### What is expected:
Once the line containing "Click the bell notification icon top right" is located in the records below, repeat it and all lines that follow it exactly, leaving out any picture.

[Start of Attachment]

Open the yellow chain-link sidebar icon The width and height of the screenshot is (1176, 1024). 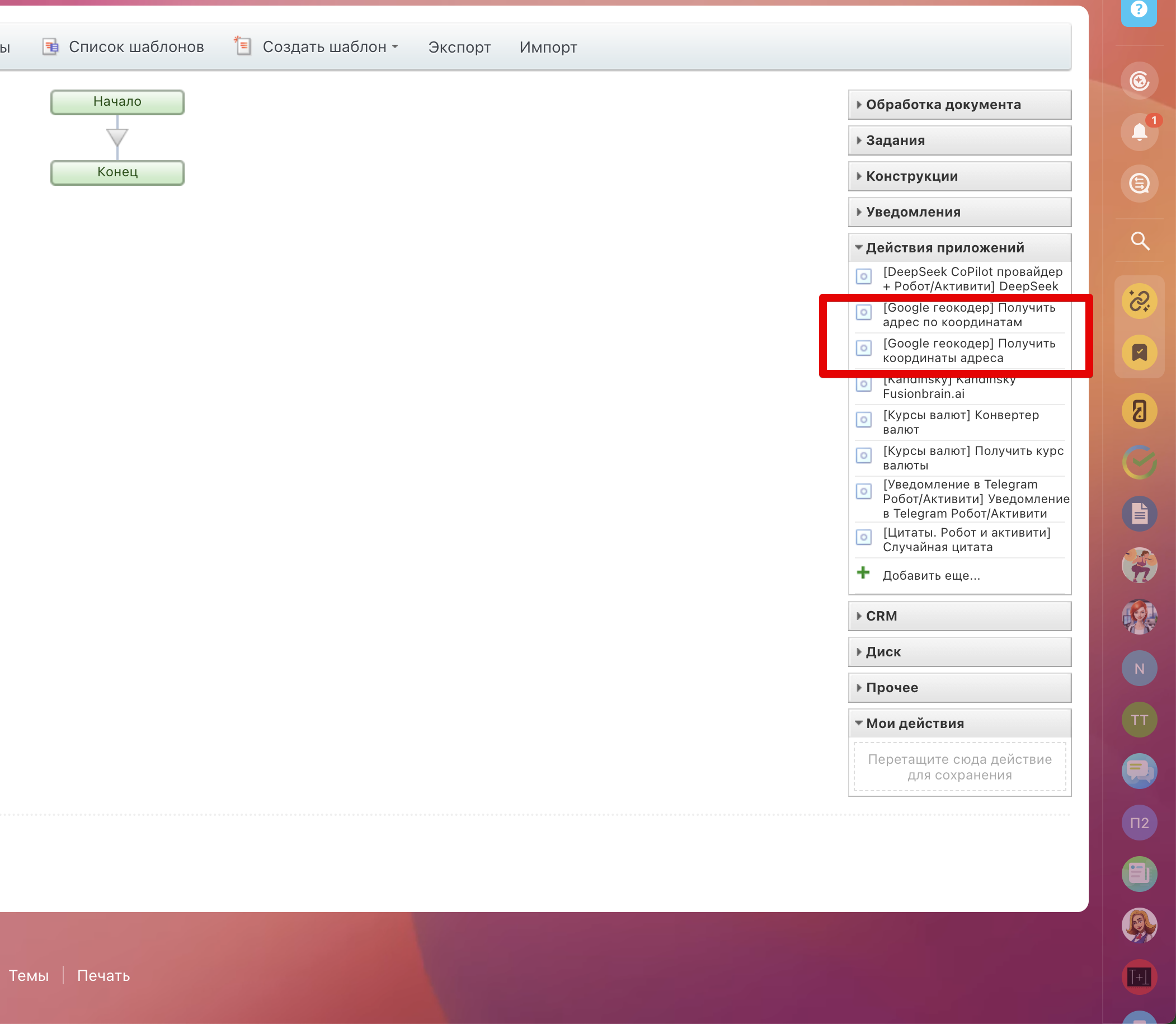pos(1139,301)
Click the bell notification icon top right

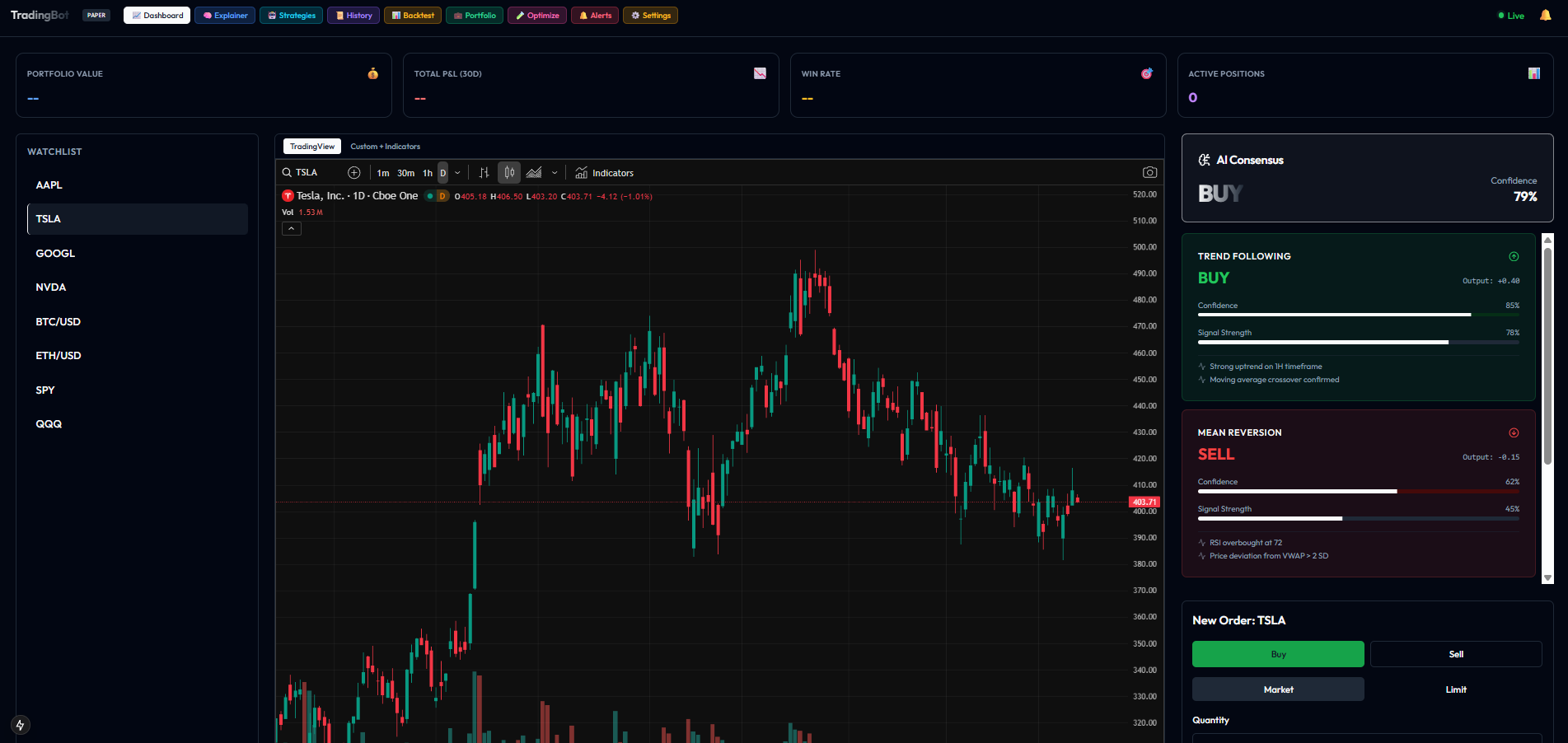pos(1545,15)
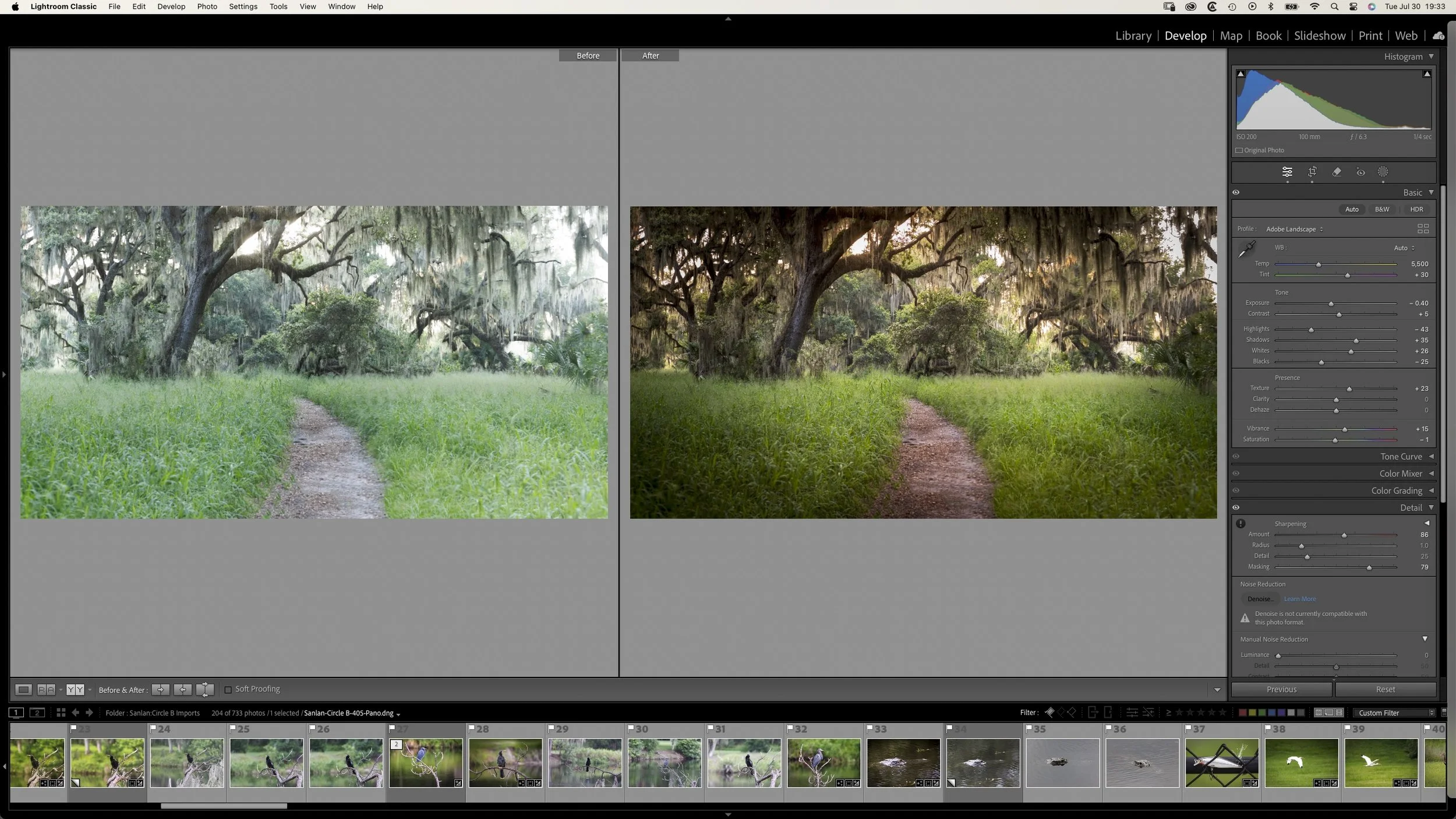Swap before and after settings
The image size is (1456, 819).
tap(204, 690)
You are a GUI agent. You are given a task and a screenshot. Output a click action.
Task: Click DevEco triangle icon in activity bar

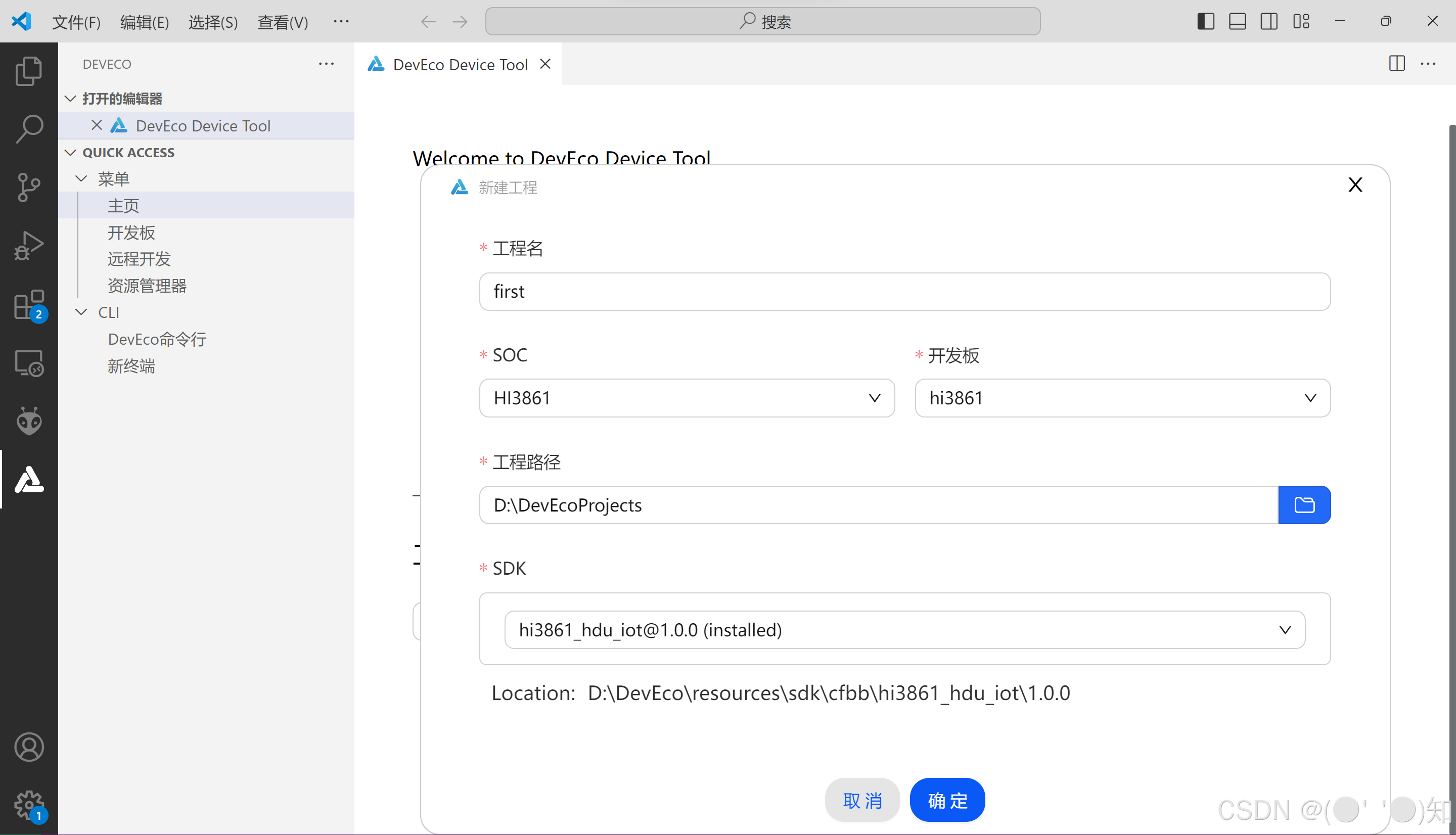pyautogui.click(x=29, y=480)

[End of Attachment]

### Written solution:
Click the bell notification icon top right

pos(1545,15)
Swap before and after settings
The image size is (1456, 819).
tap(204, 690)
You are a GUI agent. You are given a task and a screenshot. Output a click action.
Task: Click DevEco triangle icon in activity bar

pyautogui.click(x=29, y=480)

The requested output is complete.